Officials here have long said that more than 90 percent of the death toll in Mexico’s wave of drug violence — which has claimed more than 22,700 lives since a government crackdown began in December 2006 — are victims of disputes between rival gangs.
Mexican drug gangs have been known to target security officials. The nation’s acting federal police chief was shot dead in May 2008 in an attack attributed to drug traffickers lashing back at President Felipe Calderon’s offensive against organized crime.
But such high-profile attacks were rare in comparison to inter-gang warfare.
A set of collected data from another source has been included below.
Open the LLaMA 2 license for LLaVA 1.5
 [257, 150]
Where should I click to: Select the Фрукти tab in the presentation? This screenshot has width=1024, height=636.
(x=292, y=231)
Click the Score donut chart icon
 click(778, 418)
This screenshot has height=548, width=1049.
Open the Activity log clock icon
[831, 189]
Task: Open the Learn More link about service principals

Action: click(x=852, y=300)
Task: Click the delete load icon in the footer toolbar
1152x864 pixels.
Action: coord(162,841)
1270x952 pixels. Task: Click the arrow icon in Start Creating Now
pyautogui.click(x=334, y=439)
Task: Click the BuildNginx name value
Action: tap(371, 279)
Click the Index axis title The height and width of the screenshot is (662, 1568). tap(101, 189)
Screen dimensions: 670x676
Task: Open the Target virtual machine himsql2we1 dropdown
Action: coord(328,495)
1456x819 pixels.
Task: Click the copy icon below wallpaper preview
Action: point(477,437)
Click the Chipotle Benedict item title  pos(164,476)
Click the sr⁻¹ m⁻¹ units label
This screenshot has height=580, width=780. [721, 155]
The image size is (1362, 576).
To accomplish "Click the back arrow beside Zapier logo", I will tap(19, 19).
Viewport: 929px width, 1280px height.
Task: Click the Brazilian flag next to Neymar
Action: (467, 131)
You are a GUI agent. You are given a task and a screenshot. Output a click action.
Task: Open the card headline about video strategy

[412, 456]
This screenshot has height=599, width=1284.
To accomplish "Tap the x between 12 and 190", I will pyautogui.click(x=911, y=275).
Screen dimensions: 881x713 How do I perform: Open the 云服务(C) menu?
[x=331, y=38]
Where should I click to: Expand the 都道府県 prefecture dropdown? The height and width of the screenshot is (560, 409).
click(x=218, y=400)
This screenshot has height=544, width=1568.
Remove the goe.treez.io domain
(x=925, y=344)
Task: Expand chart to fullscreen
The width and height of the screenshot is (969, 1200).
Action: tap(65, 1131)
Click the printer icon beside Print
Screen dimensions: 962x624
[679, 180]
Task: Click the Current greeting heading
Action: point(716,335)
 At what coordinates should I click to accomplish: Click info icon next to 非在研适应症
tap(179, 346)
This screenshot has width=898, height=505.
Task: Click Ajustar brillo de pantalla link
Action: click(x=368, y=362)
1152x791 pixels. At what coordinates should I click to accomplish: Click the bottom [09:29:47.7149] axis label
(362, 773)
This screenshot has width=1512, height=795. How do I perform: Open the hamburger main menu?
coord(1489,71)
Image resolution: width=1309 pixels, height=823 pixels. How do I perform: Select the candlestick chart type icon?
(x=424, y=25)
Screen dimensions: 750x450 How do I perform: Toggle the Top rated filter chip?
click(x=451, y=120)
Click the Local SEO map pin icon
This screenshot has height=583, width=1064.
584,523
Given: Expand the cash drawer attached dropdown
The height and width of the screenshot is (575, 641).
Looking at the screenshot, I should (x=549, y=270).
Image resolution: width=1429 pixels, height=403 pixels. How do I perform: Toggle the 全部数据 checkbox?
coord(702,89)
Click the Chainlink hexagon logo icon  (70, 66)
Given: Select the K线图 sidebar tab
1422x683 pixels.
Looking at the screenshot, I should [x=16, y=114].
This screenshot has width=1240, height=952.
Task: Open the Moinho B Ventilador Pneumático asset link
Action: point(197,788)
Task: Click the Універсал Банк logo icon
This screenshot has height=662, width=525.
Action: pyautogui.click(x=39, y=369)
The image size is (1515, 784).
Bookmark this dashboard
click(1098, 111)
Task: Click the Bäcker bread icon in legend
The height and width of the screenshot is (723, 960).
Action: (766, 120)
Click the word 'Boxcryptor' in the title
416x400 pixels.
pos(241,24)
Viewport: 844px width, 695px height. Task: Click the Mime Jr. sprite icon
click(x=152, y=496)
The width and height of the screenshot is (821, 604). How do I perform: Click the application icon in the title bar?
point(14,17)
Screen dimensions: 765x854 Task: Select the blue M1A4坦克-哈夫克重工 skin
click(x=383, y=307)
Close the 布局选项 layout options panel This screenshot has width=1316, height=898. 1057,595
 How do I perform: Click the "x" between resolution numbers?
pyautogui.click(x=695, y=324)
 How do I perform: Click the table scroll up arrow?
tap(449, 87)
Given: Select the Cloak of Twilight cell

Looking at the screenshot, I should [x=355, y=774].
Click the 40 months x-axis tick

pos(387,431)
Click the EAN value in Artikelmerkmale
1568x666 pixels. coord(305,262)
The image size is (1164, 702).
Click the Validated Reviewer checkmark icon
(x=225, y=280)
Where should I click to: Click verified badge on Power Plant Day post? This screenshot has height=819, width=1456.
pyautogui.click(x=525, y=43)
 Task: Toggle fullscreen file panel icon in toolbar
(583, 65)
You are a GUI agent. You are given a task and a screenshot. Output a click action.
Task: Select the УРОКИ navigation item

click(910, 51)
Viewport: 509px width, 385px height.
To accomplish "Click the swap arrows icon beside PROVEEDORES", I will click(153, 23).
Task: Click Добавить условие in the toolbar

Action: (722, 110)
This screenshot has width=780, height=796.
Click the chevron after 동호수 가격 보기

But after the large-scale attacks on officials Friday and Saturday, “casualties among the authorities are beginning to increase in this battle,” Gomez-Mont said.
On Saturday, gunmen armed with assault rifles and grenades attacked a convoy carrying the top security official of the western state of Michoacan, in what appeared to be a carefully planned ambush.
The official survived with non-life-threatening wounds — she was traveling in a bullet-resistant SUV — but two of her bodyguards and two passers-by were killed. Of the other nine people wounded, most were bystanders, including two girls ages 2 and 12.
Gomez-Mont said the attack was carried out by a group known as “The Resistance,” an outgrowth of the Michoacan-based La Familia drug cartel.
It came a day after, gunmen ambushed two police vehicles at a busy intersection in the northern border city of Ciudad Juarez, killing seven officers and a 17-year-old boy caught in the crossfire. Two more officers were seriously wounded.